The complaint was filed with the U.S. International Trade Commission (ITC) August 17. The petition seeks ban on U.S. imports of iPhone, iPad and Mac computers, Bloomberg reported. Apple's products are made in Asia.
The Verge in its report noted that none of the seven patents are considered standards-essential, whereby Motorola is not obligated to license the patents under fair, reasonable and non-discriminatory (FRAND) terms.
"We would like to settle these patent matters, but Apple's unwillingness to work out a license leaves us little choice but to defend ourselves and our engineers' innovations, Motorla said in an e-mail statement to Bloomberg.
Google seems to have its sights set on Apple destruction as a win in this particular suit could deal a major blow to Apple, Digital Trends reported.

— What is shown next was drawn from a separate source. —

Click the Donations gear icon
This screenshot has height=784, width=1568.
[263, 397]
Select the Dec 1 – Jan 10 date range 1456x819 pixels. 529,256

Motorola Mobility and Apple have been at loggerheads since 2010 when licensing talks between the two organizations failed. Earlier, Apple contended Motorola Mobility's demands were unreasonable and argued that phones made by Motorola and other handset manufacturers that run on Android operating system copied patented features of the iPhone.
In the first case, a commission is scheduled to announce a final decision August 24 that may probably result in an import ban on iPhone. In the second case that Motorala filed against Apple, a copy of the petition may be made available by August 20. However, in the first case iPad 4G and iPhone 4S would be exempt as they employ Qualcomm chipset, Digital Trends pointed out.
Apple is yet to comment on the second case pursued by Motorola. However, this increases the headache for Apple as it is already engaged in a high-pitched patent-infringement trial with its market rival, Samsung Electronics Co.
The first case filed by Motorola Mobility was filed prior to its acquisition by Google Inc. A key issue in the first case is whether the ITC should issue ban on products found to infringe patents on technology employed in industry standards, Bloomberg added.
The first case pertains to the way computers transmit signals through Wi-Fi wherein Apple holds the stance that federal district court should resolve issues on fair usage and not ITC.
Apple filed its own case against Motorola Mobility with the ITC. A commission in March upheld judge ruling that Motorola was not infringing on Apple patent and two other patents were invalid. Apple is appealing against that ruling.